騎士コースへ進んだアーデルとユーリは、時たま基礎課程を学んでいるディーの処へやってきて、三人でお茶を飲むこともあった。兄クリスとは課程が違うので会える機会が滅多になく、皆が揃うことも少なくなった。いつもアーデルは礼儀正しくアンネリーゼの容態を伺い、次いでシルヴィアの近況を知りたがった。隣接する直轄領の別邸に自分の母親が暮らしている関係で、下手をすると娘であるディーよりもアンネリーゼについて詳しかったりしたのだが。驚くディーにアーデルは、情報収集は王子である自分の仕事の一部なんだよ、と何処か得意げな笑みで答えてくれた。
ディーが学校に上がって一年が過ぎる頃、アーデルはユーリを将来の側近に据え、二人で隣国へと留学することになった。

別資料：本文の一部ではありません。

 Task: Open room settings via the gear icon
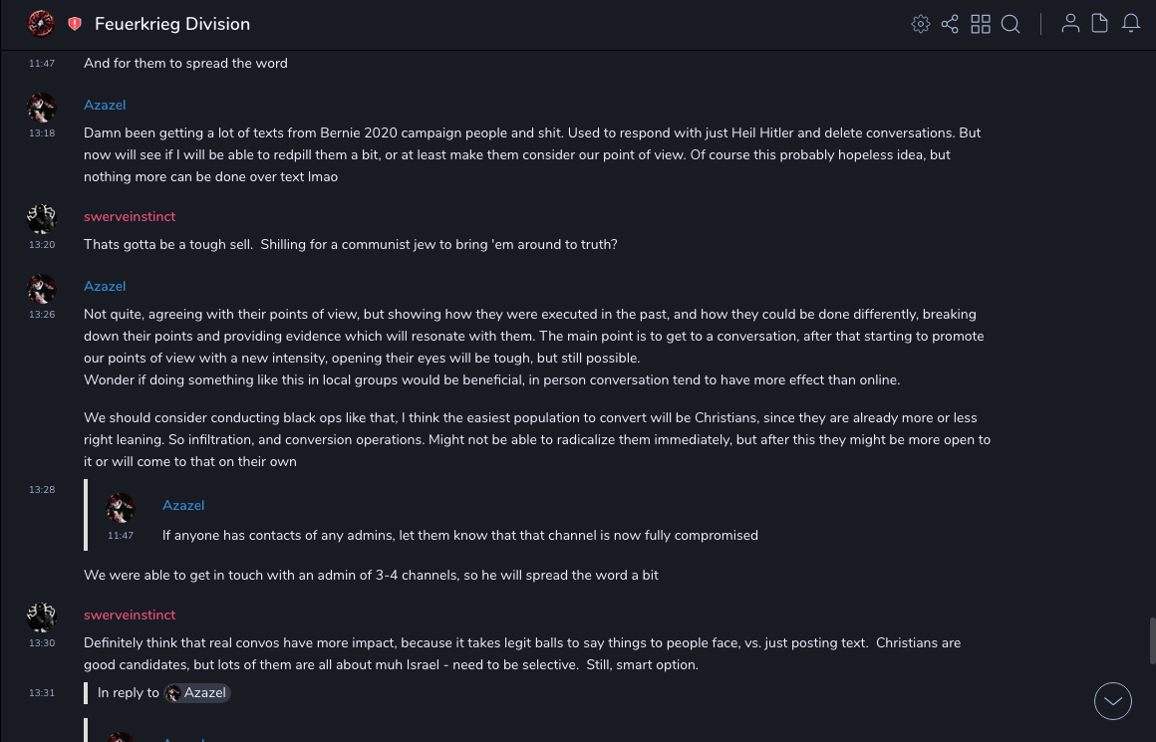tap(921, 24)
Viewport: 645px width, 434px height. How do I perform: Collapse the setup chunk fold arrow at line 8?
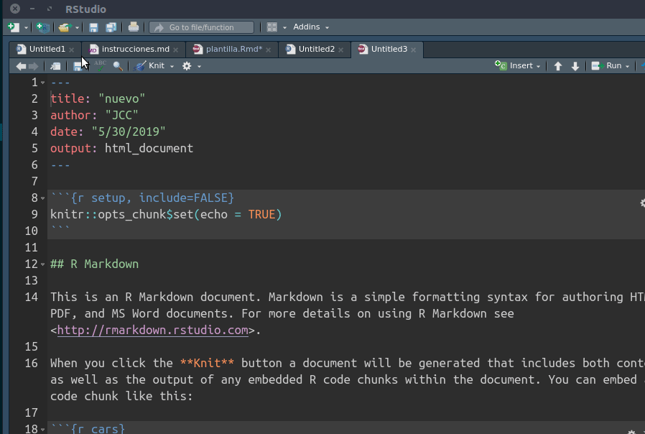coord(43,198)
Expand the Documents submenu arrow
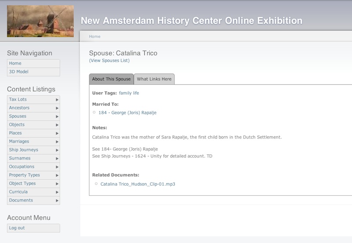Viewport: 352px width, 243px height. tap(57, 201)
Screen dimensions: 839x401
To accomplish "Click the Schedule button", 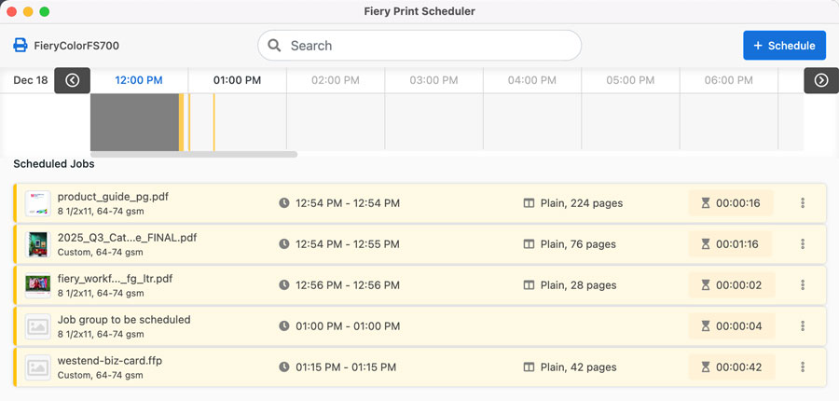I will tap(784, 46).
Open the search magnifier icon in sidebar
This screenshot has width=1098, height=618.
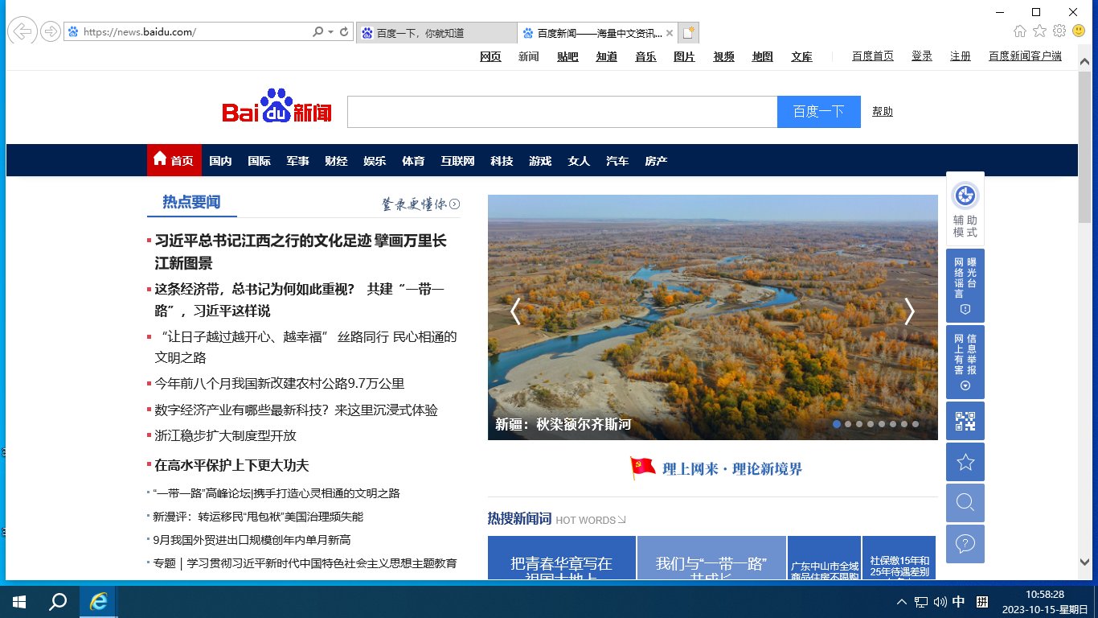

騎士コースで同じように鍛えられているはずなのに、物腰柔らかなアーデルに対し、ユーリは背も伸びてがっしりとした身体つきになっていた。アーデルを護るのが俺の役目だからと剣術や馬術もひたすらに励んでいた。自然探るような目付きになり、威圧感をも漂わせている。辺境伯の息子らしくなったと言えばそうなのだが、ディーにしたら全くの別人になってしまったように感じていた。
何よりディーと他の女子生徒との態度が全く違っていた。ディー以外の女性に対してはいつでも笑顔でにこやかだ。なのにディーには取り繕うこともせずに目付きも悪くいつも不機嫌に見えた。
愛想良くする価値もないのだと思われているようだった。こうして会うのもアーデルに付き従っているから仕方なくなのかもしれない。そう思うと何故か息苦しさを覚えるのだった。
留学してしまえば今のように気軽に会えない。それどころか次に会えるのはいつなのだろう。彼からしたら、わたしは男の子だと騙して揶揄った不愉快な存在なのだろうか、と考えるに至った。あのパーティーでのダンスでは仲直りできたと思っていたけれど、わたしへの態度を見るにつけ、どうにも嫌われているようにしか感じられないのだ。
気が付くと、くよくよとユーリのことばかり考えている自分がいる。ユーリはきっとわたしのことなどクリスの妹以上の感情は無いのだろう。それはひどく寂しいことだと思った。